Продолжая исследование подсолнуха и других кривых, более или менее близких к логарифмическим, я стал легко различать видимые контуры "Кружевницы" и ее атрибутов, ее прически, ее подушечки, исполненной в духе дивизиониозма Сера. В каждом подсолнухе я находил приблизительно пятнадцать вариантов "Кружевниц", наиболее близких к вермееровскому оригиналу.
Вот почему, продолжал я, когда я впервые увидел репродукцию "Кружевницы" и живого носорога вместе, я представил себе, что если бы между ними завязалась борьба, то победила бы "Кружевница", ибо с точки зрения морфологии она представляет собой рог носорога.
Смех и аплодисменты сопровождали первую часть моей лекции.
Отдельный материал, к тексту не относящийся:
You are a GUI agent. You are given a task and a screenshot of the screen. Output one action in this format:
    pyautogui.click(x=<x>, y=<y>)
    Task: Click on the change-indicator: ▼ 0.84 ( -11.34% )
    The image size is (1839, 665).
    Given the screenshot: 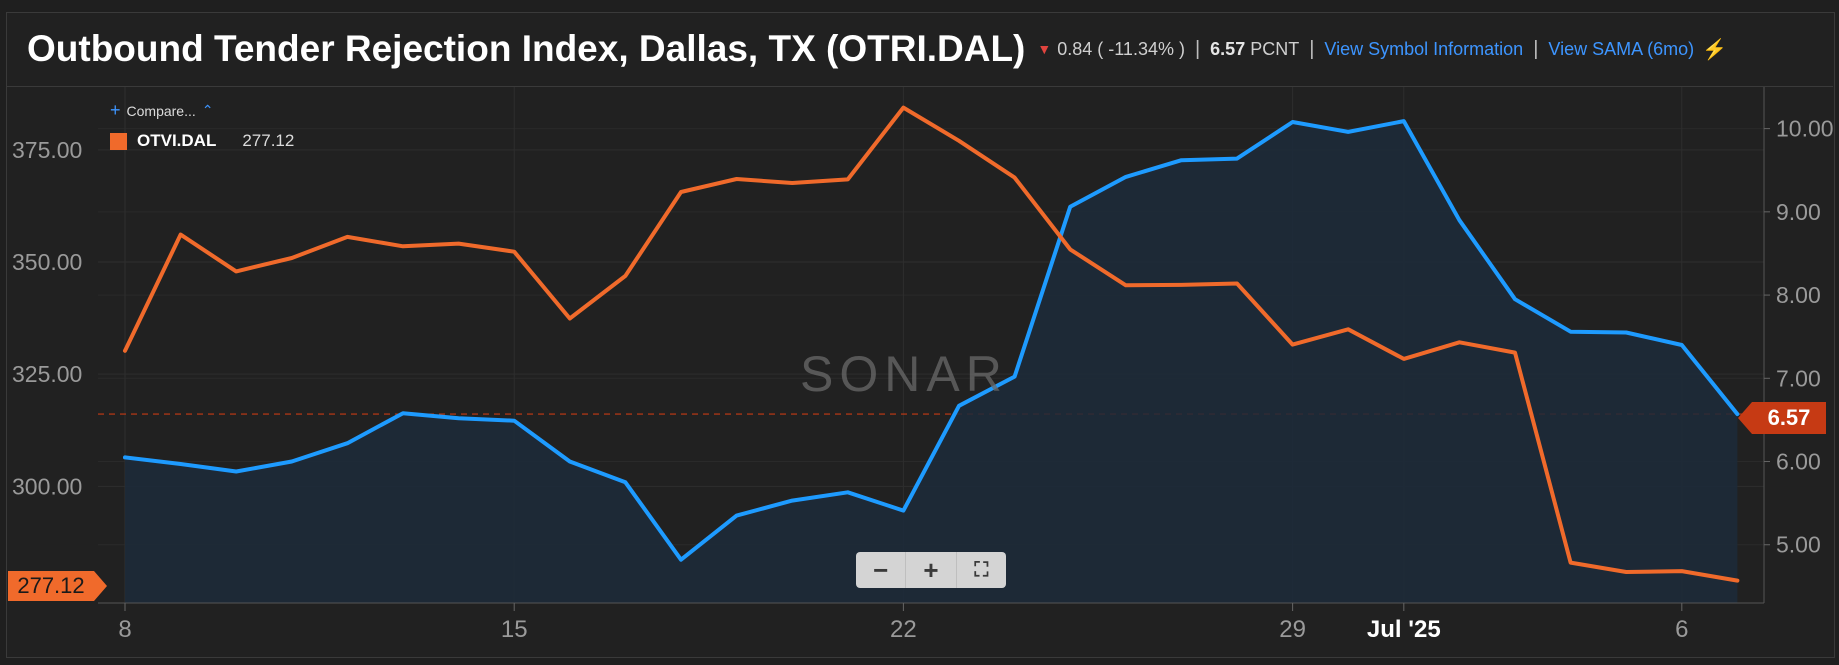 What is the action you would take?
    pyautogui.click(x=1111, y=50)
Мне осталось только предъявить аудитории бедного носорога, несущего на носу крошечную "кружевницу", которая сама по себе и есть его рог, обладающий громадной духовной силой, ибо, не имея ничего общего со звериным обликом животного, "кружевница" является символом абсолютной монархии и целомудрия. Холст Вермеера — прямая противоположность произведениям Анри Матисса, идеального примера слабости, и талант последнего, его живопись не так целомудренны, как творчество Вермеера, который как бы не притрагивается к сущности объекта изображения. Матисс же деформирует реальность, трансформирует и доводит ее изображение до примитивности.
Осторожно, дабы не дать моей аудитории возможности отклониться от направления моих размышлений, я показал мою картину "Hypercubicus Christ" — пример более или менее привычной картины, в которой мой друг Робер Дюшарне, снимавший в это время фильм под названием "Необычайные приключения кружевницы и носорога", усмотрел лицо Гала, образованное восемнадцатью носорожьими рогами.
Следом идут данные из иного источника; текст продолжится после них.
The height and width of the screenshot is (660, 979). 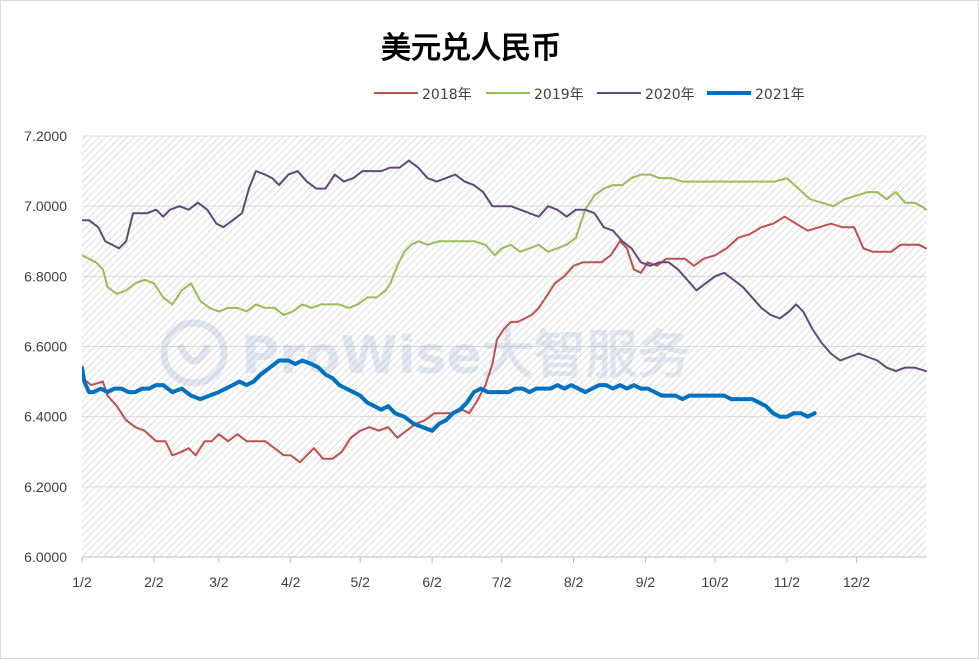 I want to click on x-tick-label: 4/2, so click(x=291, y=582).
На сей раз за моими разглагольствованиями не последовало одобрительных "браво" или "ура", но они возобновились, когда я добавил, что некоторые видят явную евхаристическую связь между хлебом и ногами Христа, усматриваемую с точки зрения и значения, и морфологии формы. Всю жизнь я был одержим идеей раскрытия смыслового значения хлеба, который изображал бессчетное множество раз. Если анализировать некоторые кривые в моем "Corpus hypercubicus", можно увидеть божественную кривую рога носорога, который является сущностной основой всего целомудренного и художественного. Тот же рог, продолжал утверждать я, указывая на экран, на котором в этот момент была моя картина с изображением размягченных часов, можно уже обнаружить в этом раннем далиниевском произведении.
"Почему часы мягкие?" — спросил один из присутствующих.
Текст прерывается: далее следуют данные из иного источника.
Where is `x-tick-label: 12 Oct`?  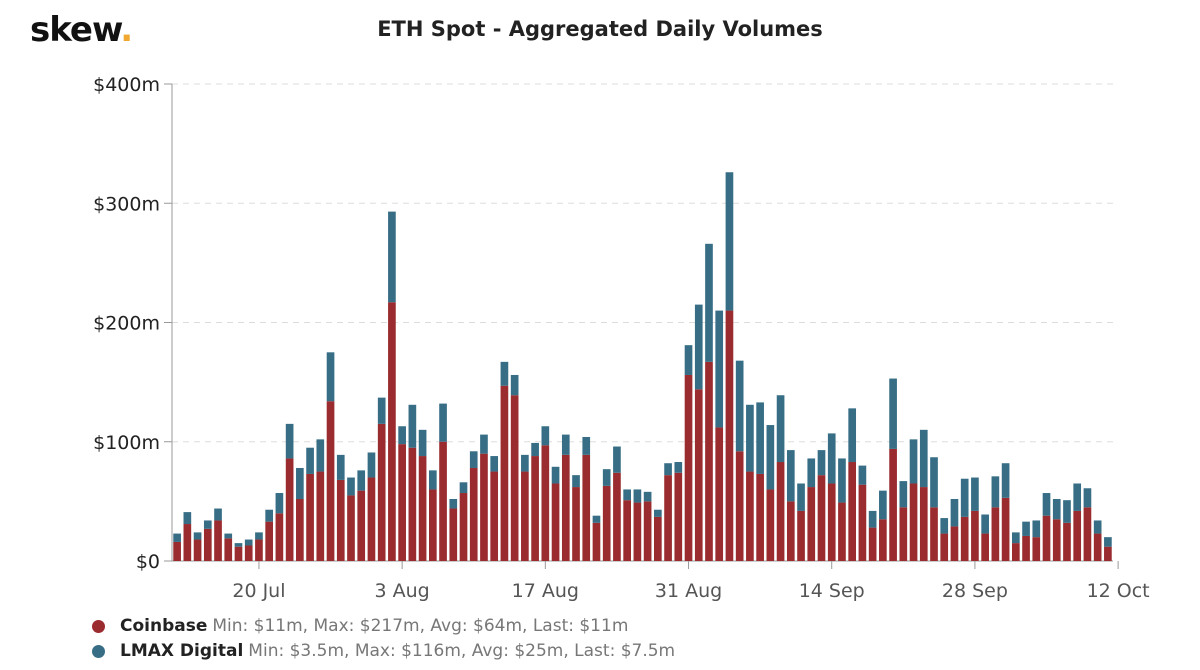 x-tick-label: 12 Oct is located at coordinates (1118, 591).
"Мягкие или твердые, — ответил я, — это не имеет значения. Важно, что они показывают правильное время". В картине уже есть признаки рогов носорога, которые намекают на постоянную дематериализацию, которая постепенно трансформируется во мне в нечто абсолютно мистическое.
Нет, разумеется, рог носорога — не романтического дионисийского происхождения. Напротив, он содержит аполлоновское начало, как я понял при изучении формы шеи в портретах Рафаэля. Анализируя, я обнаружил, что все в них состоит из кубов и цилиндров. Рафаэль компоновал кубы и цилиндры — формы, подобные логарифмическим кривым, наблюдаемым в роге носорога.